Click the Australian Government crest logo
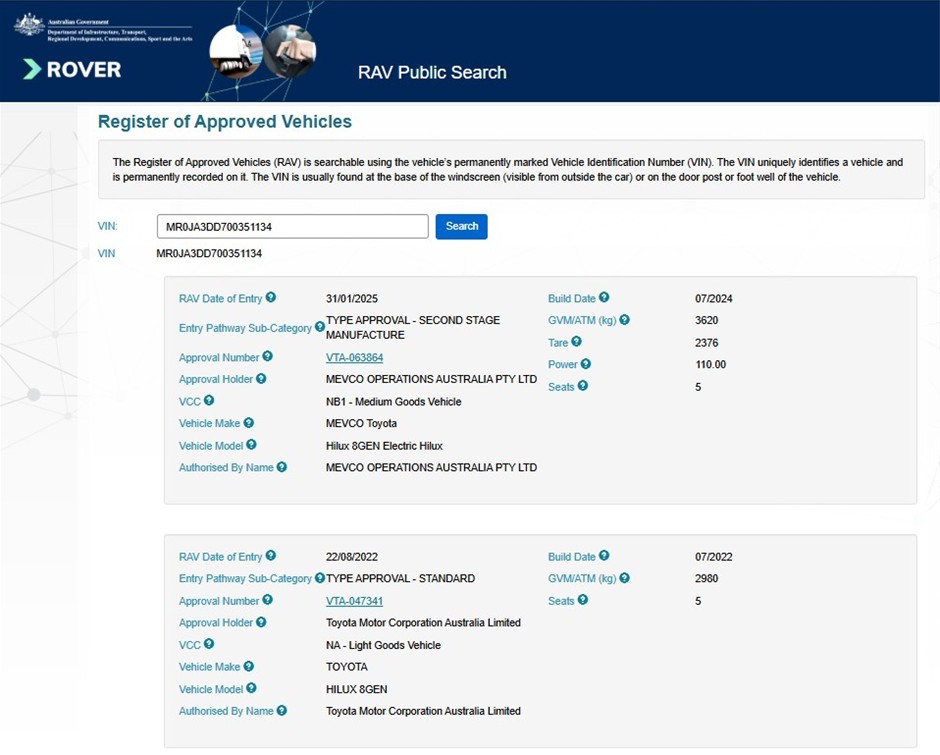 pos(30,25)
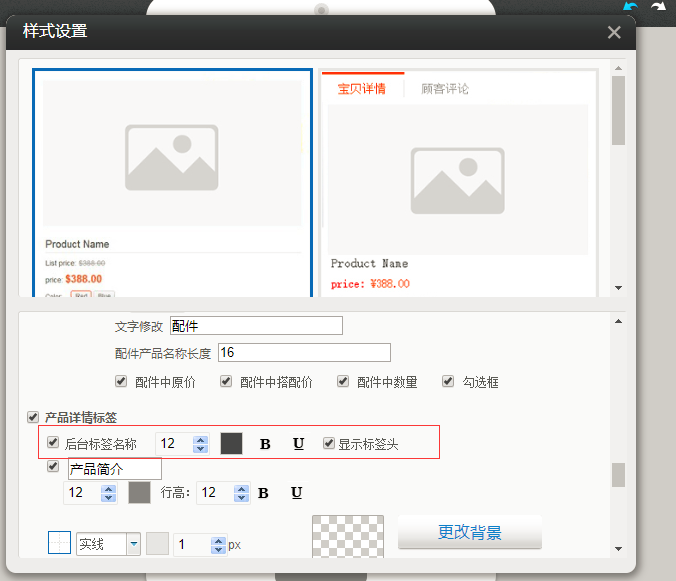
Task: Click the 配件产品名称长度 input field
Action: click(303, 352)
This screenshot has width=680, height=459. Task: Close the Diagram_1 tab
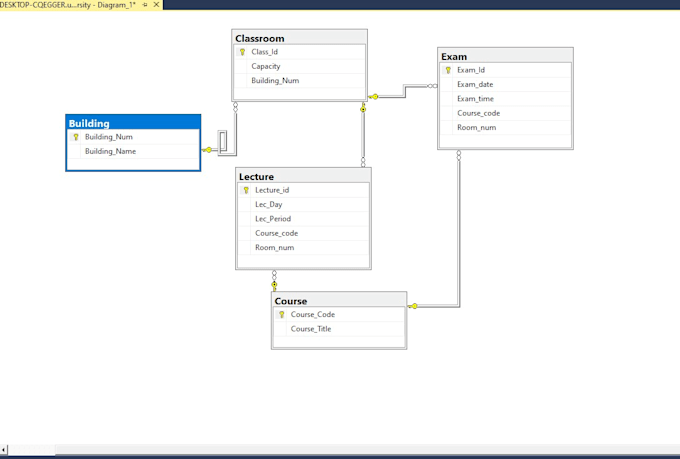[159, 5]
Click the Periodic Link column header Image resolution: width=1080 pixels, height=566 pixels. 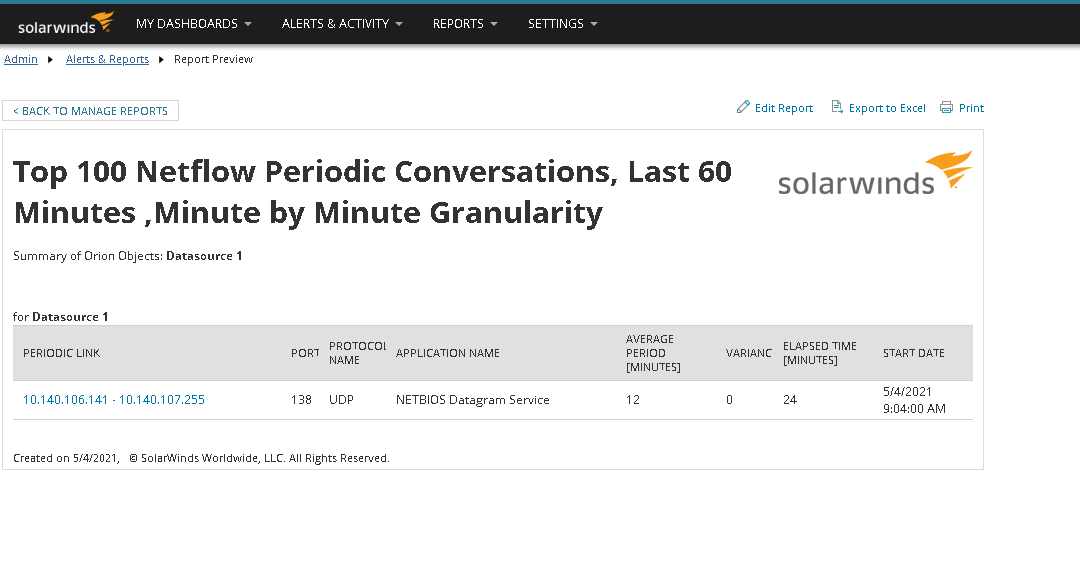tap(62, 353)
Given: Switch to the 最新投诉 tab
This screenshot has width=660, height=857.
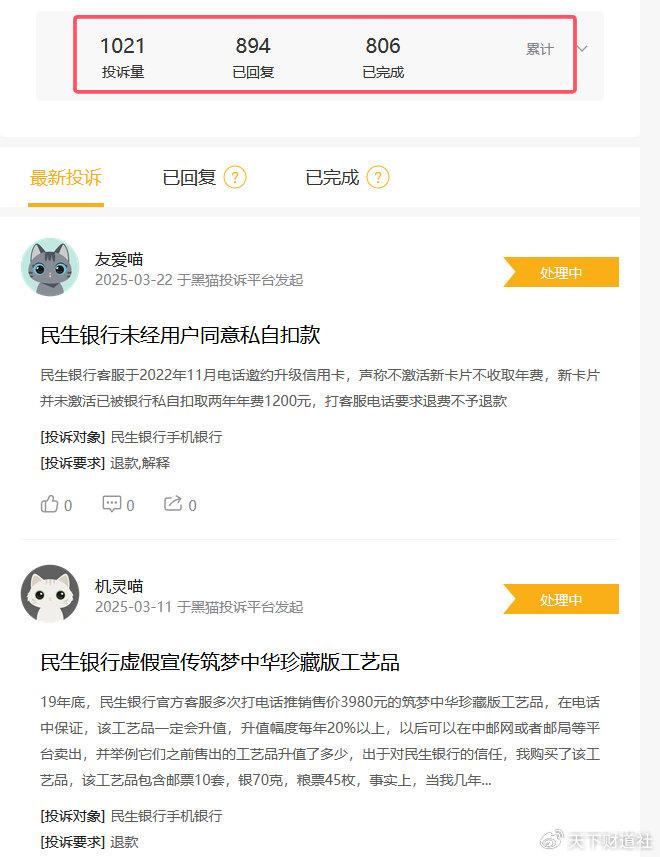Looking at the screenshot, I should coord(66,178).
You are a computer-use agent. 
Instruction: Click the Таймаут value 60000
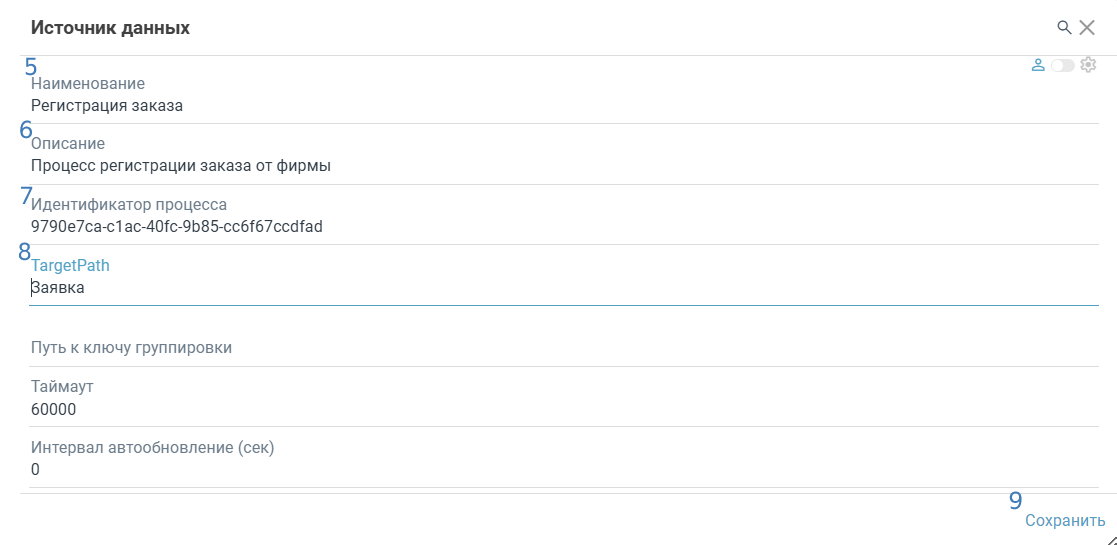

▸ THE PROBLEM
Produce an exact copy of the lines from the line containing "Given: Switch to the 最新投诉 tab" to the end of the material, both ends included, and omit every picture.

▸ REPLY
Given: Switch to the 最新投诉 tab
This screenshot has width=660, height=857.
Looking at the screenshot, I should coord(66,178).
You are a computer-use agent. 
Instruction: Click the Таймаут value 60000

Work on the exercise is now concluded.